Start of Supplied records
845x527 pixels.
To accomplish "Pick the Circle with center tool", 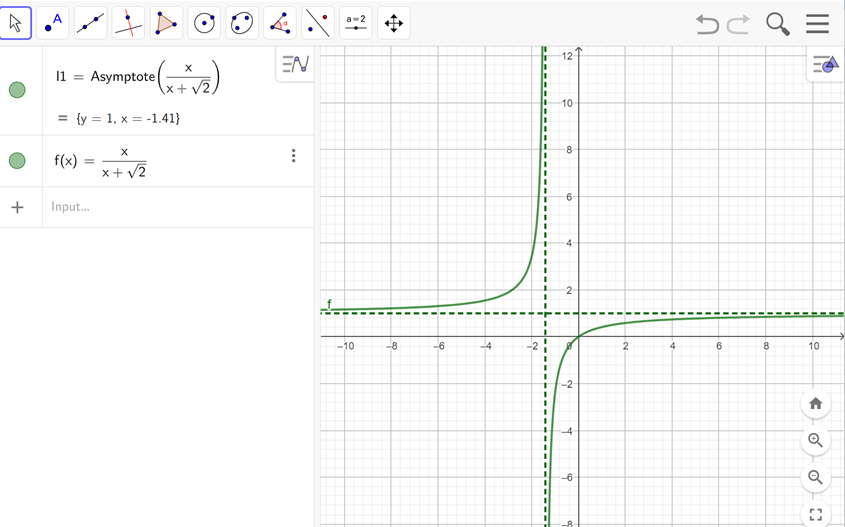I will click(x=205, y=23).
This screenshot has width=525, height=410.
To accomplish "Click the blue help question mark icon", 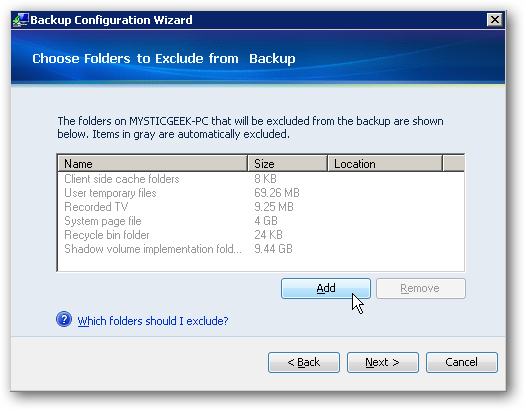I will point(64,319).
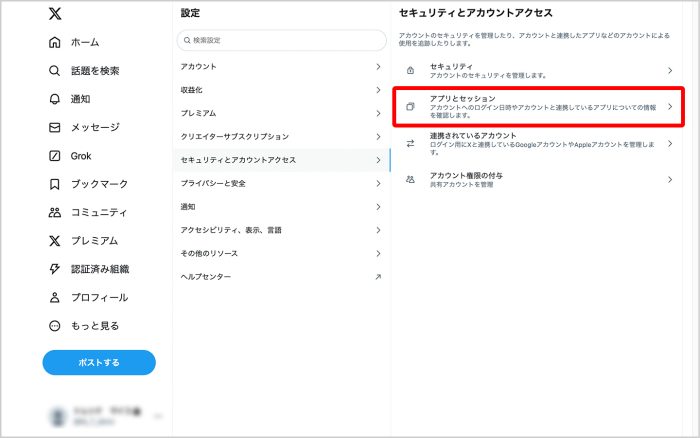The height and width of the screenshot is (438, 700).
Task: Select プライバシーと安全 settings item
Action: [x=280, y=183]
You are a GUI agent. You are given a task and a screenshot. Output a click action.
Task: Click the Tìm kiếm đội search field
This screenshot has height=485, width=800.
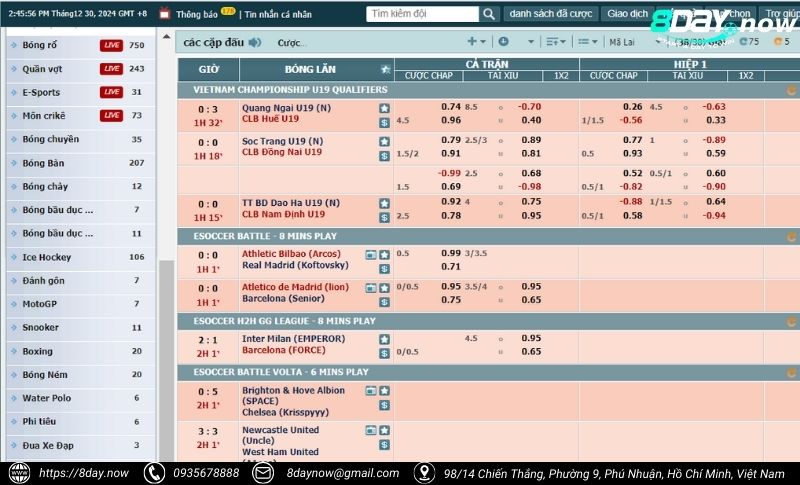coord(422,14)
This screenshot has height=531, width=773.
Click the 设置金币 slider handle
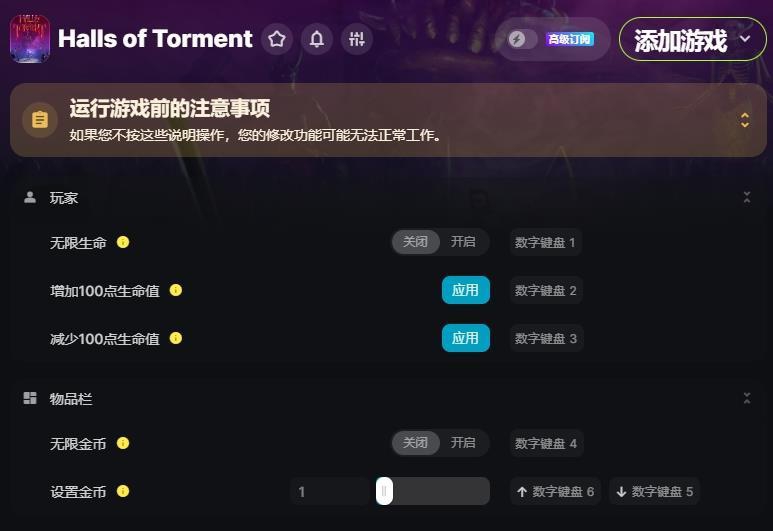point(384,491)
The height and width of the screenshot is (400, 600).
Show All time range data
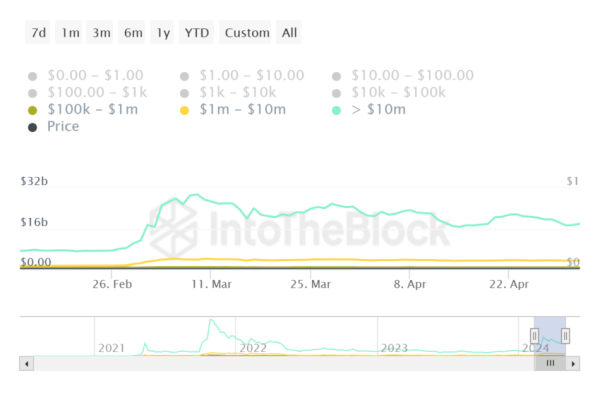pos(289,33)
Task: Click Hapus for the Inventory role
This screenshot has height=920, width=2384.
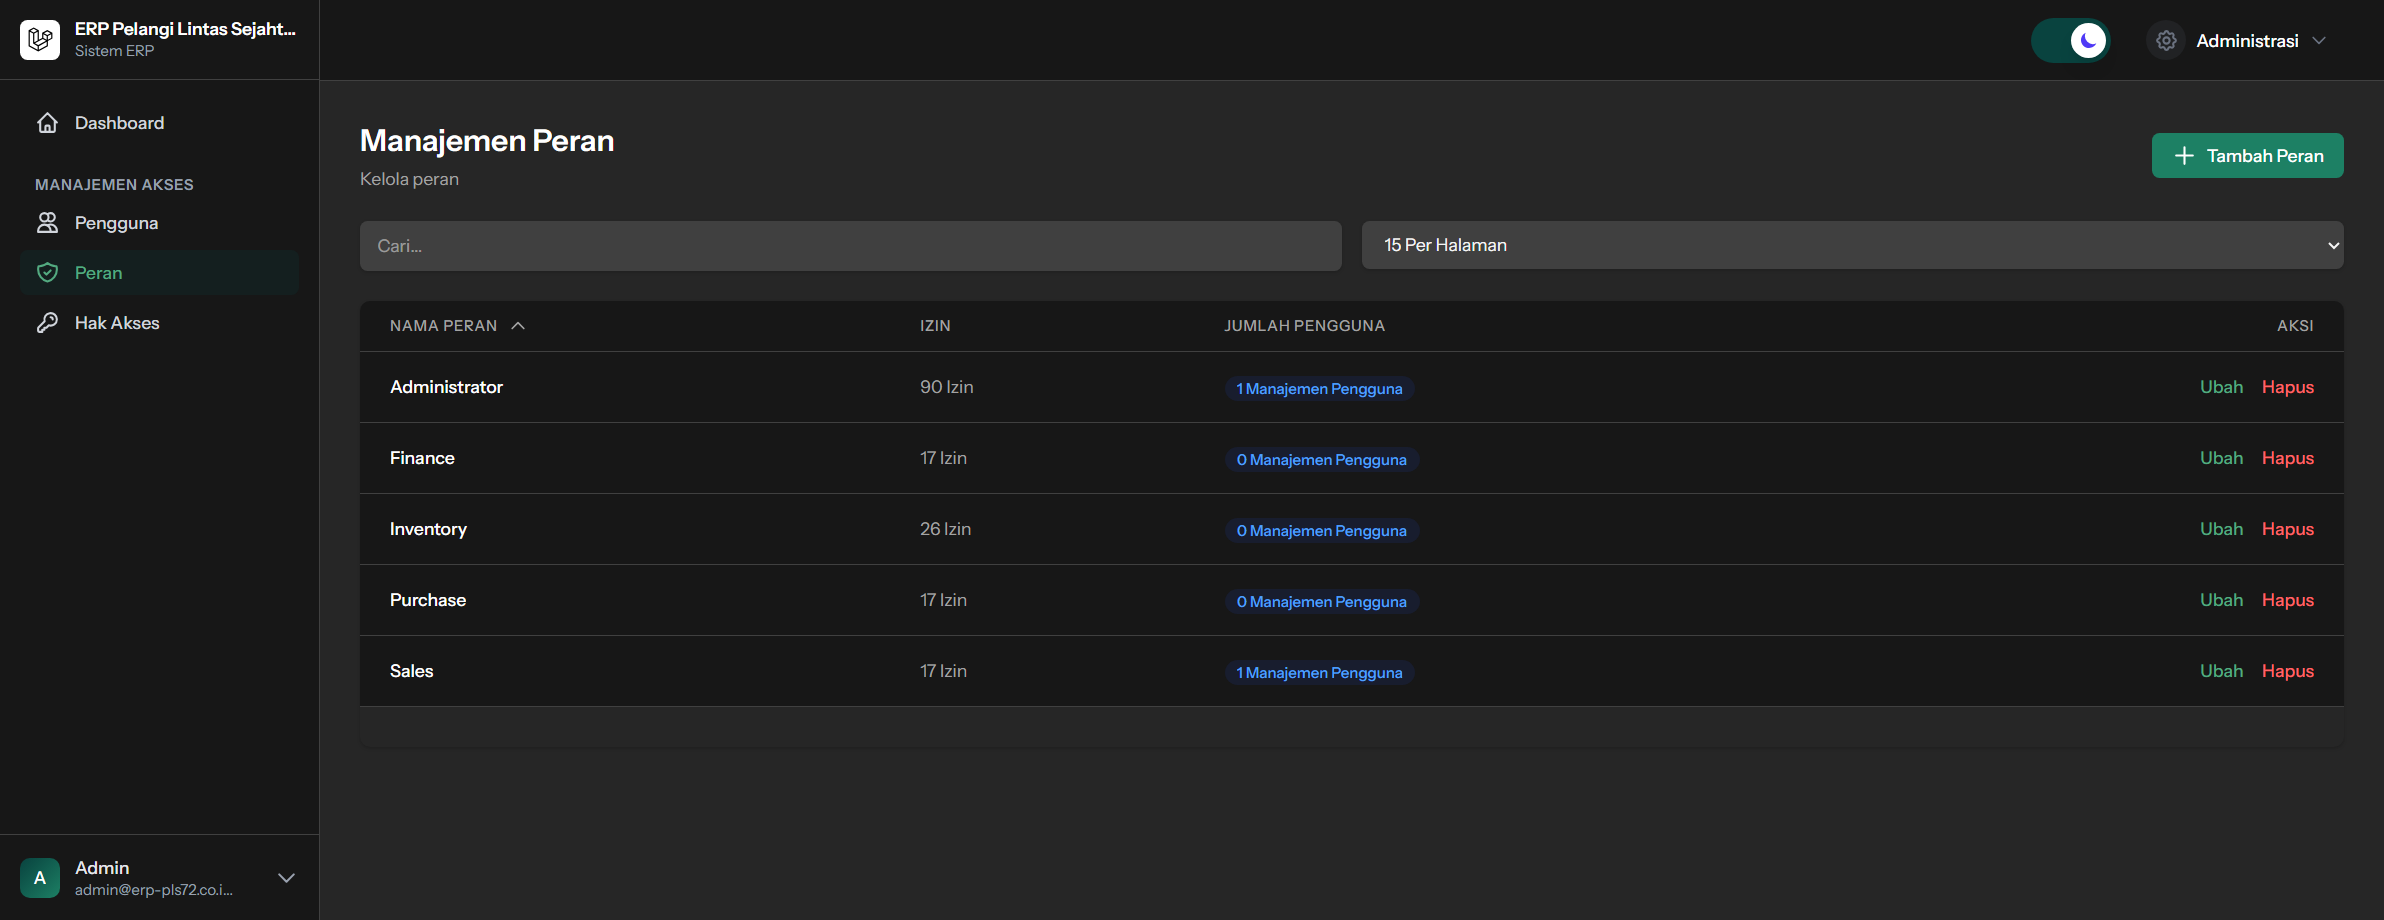Action: [2288, 529]
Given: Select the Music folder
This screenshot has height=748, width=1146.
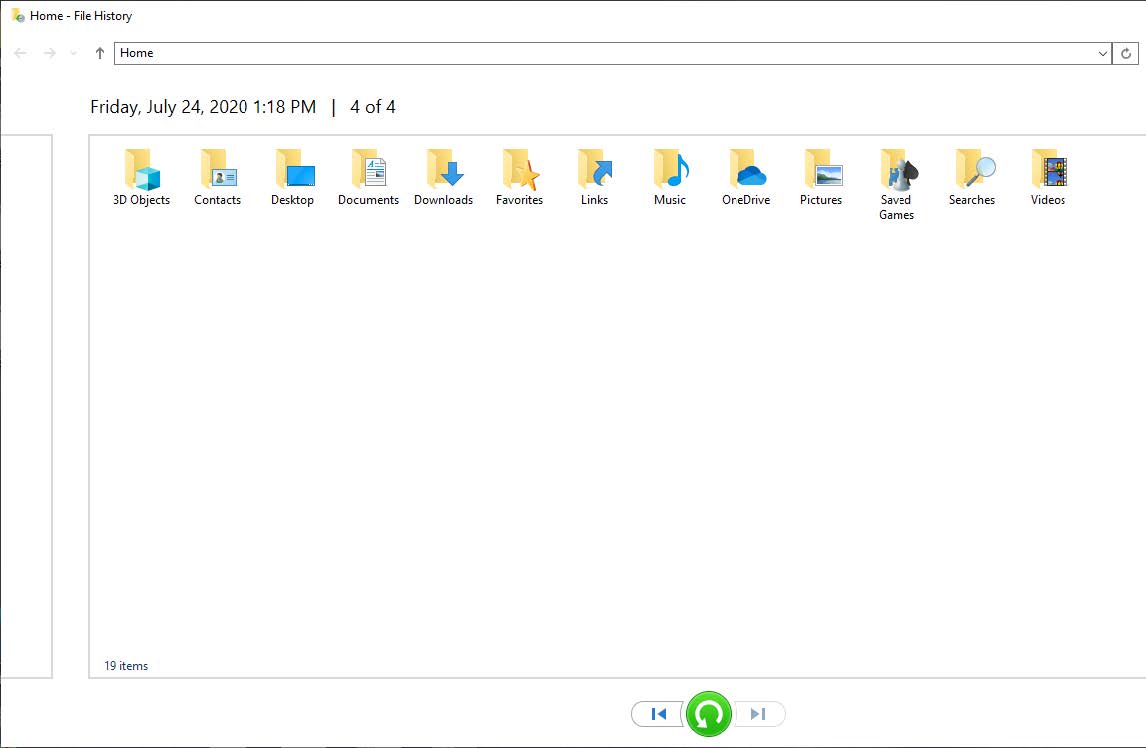Looking at the screenshot, I should (x=670, y=172).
End of Supplied records
## [Requirement]
With pictures omitted, repeat the entries above word for word from the line holding "This screenshot has height=485, width=800." down to the line holding "Task: Click Hapus for the Inventory role", keeping both of those lines.

## [Your solution]
This screenshot has height=485, width=800.
coord(422,14)
This screenshot has height=531, width=773.
Click the 设置金币 slider handle
point(384,491)
The height and width of the screenshot is (400, 600).
Show All time range data
pos(289,33)
Task: Click Hapus for the Inventory role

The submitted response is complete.